=== WORK INSTRUCTION ===
Your copy should start at the line with "The width and" and end at the line with "How do I perform: Click" in the data below. Transcribe only those lines, exactly, pictures excluded.

=== DATASET EXCERPTS ===
★ ★ ★ ★ ★ ★ ★
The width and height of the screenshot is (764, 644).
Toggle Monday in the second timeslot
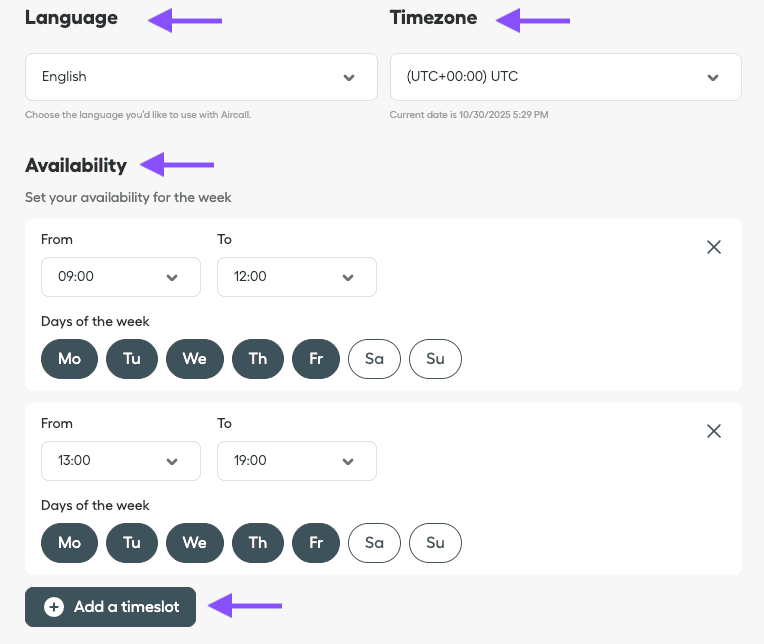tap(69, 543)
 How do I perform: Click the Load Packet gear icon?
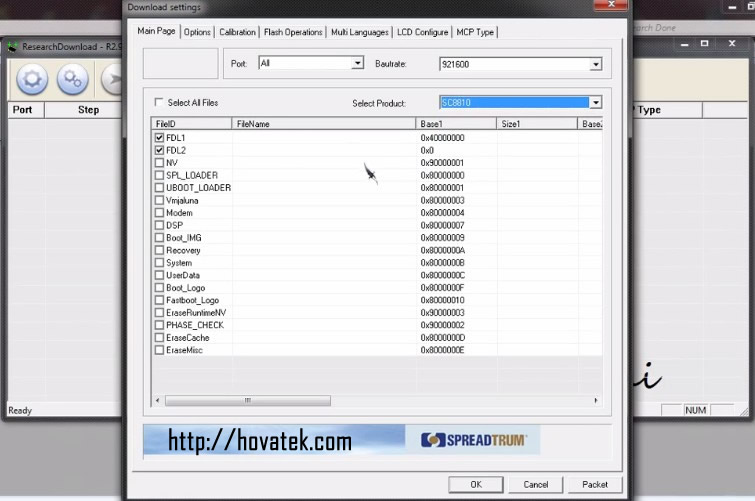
★ ★ ★ ★ ★ ★ ★
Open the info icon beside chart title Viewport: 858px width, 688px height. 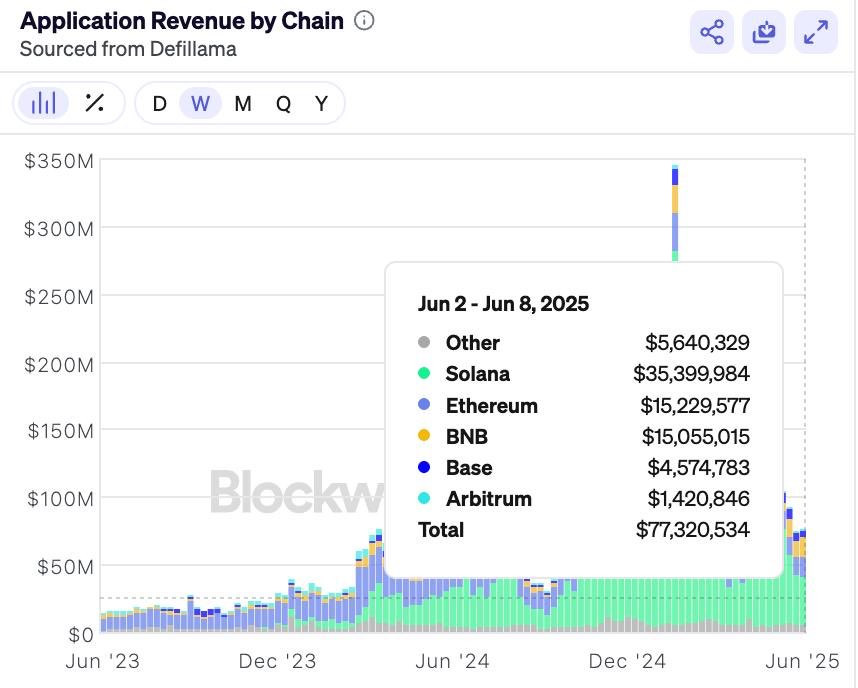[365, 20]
★ ★ ★ ★ ★ ★ ★
=== REPLY TO THE TASK ===
The width and height of the screenshot is (764, 644).
Toggle Monday in the second timeslot
tap(69, 543)
 How do I perform: Click the Load Packet gear icon?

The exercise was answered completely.